Welcome to the forum!



thatonebitch said:


> ...how to quickly get past the surface rust and imperfections to a point where I'm using a fine grade sandpaper. 400?



I'd start with a lower grit sandpaper to remove rust and pitting, around 80 to do all the major work til the blade looks clean and consistent, then move up in grits from there. There'll be a lot of elbow grease involved but you can make them look amazing in the end. Here's a good video of a good technique you can copy:

[video=youtube;NJ4Mitbpyzc]https://www.youtube.com/watch?v=NJ4Mitbpyzc[/video]



thatonebitch said:


> I want to upgrade to the Lansky Deluxe 5 Stone with a strop. I have no hands on sharpening experience so I like this one for the price point and the relative ease of use. Thoughts?



They're decent learning tools for a beginner, however once you learn the simplest part of the basics it becomes far more efficient to move onto hand sharpening. To be honest, you'd be better off learning to use the finer sandpaper you bought for the aforementioned restoration job to do the sharpening as well.

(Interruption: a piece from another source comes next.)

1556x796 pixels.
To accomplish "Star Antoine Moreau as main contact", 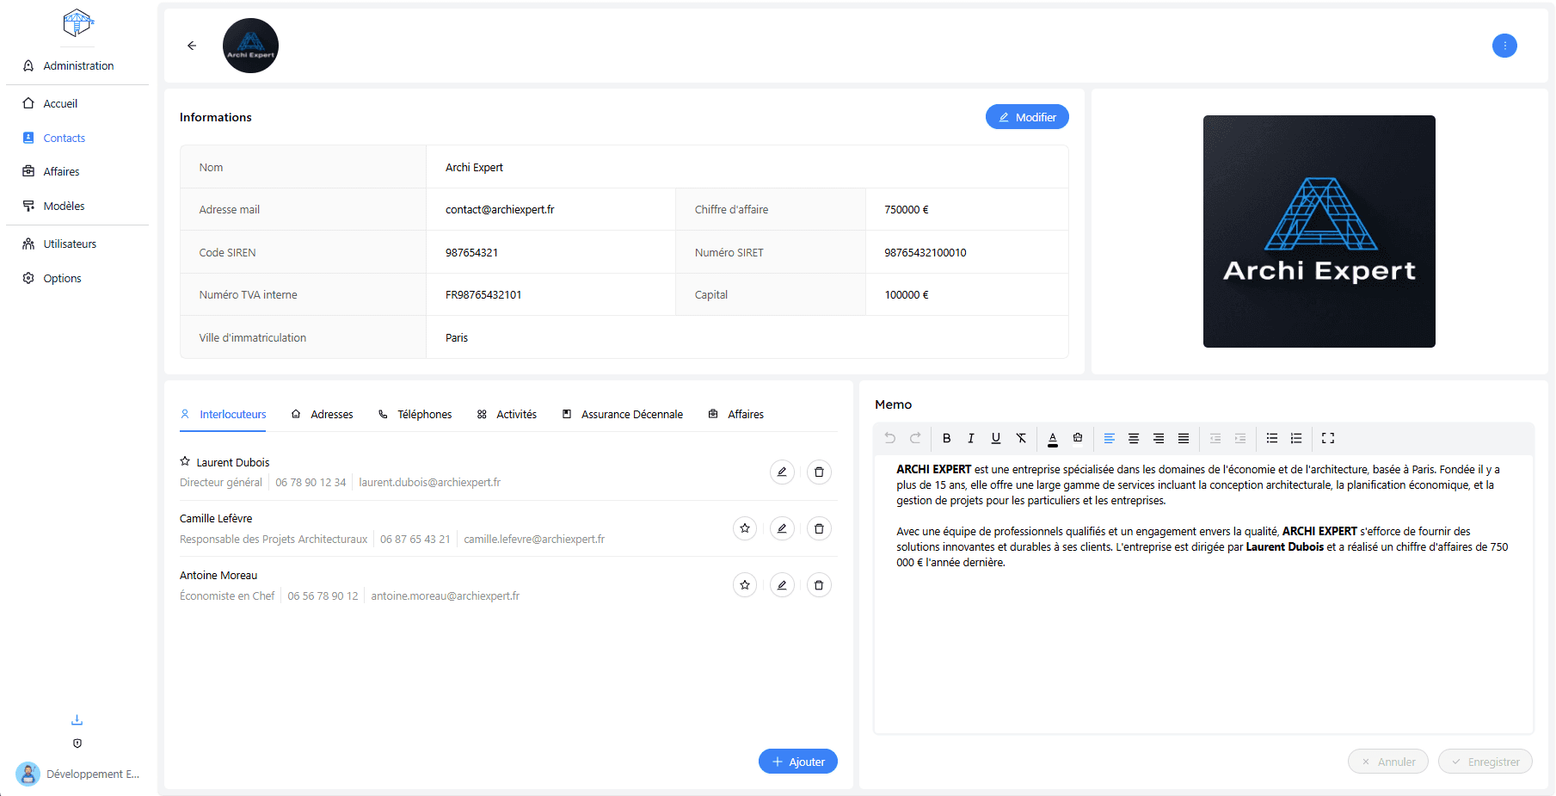I will click(x=745, y=585).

No idea on the handles sorry, but someone else here will be able to help you. Best of luck!


----------



## Matus (Jan 6, 2016)

Welcome to the forum! 

I have a very similar project in mind (about 100 years old knife made by my grand-grand-father in awful shape), so I am subscribing to this thread


----------



## GeneH (Jan 6, 2016)

Welcome! Skip the Lansky and go straight to full size synthetic water stones. Been there, done that. Recently. I am a recent convert to full hands-on without guide sharpening - wasted cash and time with guided sharpeners, sandpaper/glass, and oil stones. There is a learning curve to hand sharpening, but the trick is good stones, good light, paying very close attention, and continually checking your work as you go. The good stones will cut fast so you will actually make fewer mistakes like rocking the blade.

Lot's of folks here use just 2 stones or a single combo stone so your cash outlay won't be any worse than a guided setup. I just lay my stones on a rubber countertop mat - not even using a pan or sink bridge.


----------



## malexthekid (Jan 6, 2016)

GeneH said:


> Welcome! Skip the Lansky and go straight to full size synthetic water stones. Been there, done that. Recently. I am a recent convert to full hands-on without guide sharpening - wasted cash and time with guided sharpeners, sandpaper/glass, and oil stones. There is a learning curve to hand sharpening, but the trick is good stones, good light, paying very close attention, and continually checking your work as you go. The good stones will cut fast so you will actually make fewer mistakes like rocking the blade.
> 
> Lot's of folks here use just 2 stones or a single combo stone so your cash outlay won't be any worse than a guided setup. I just lay my stones on a rubber countertop mat - not even using a pan or sink bridge.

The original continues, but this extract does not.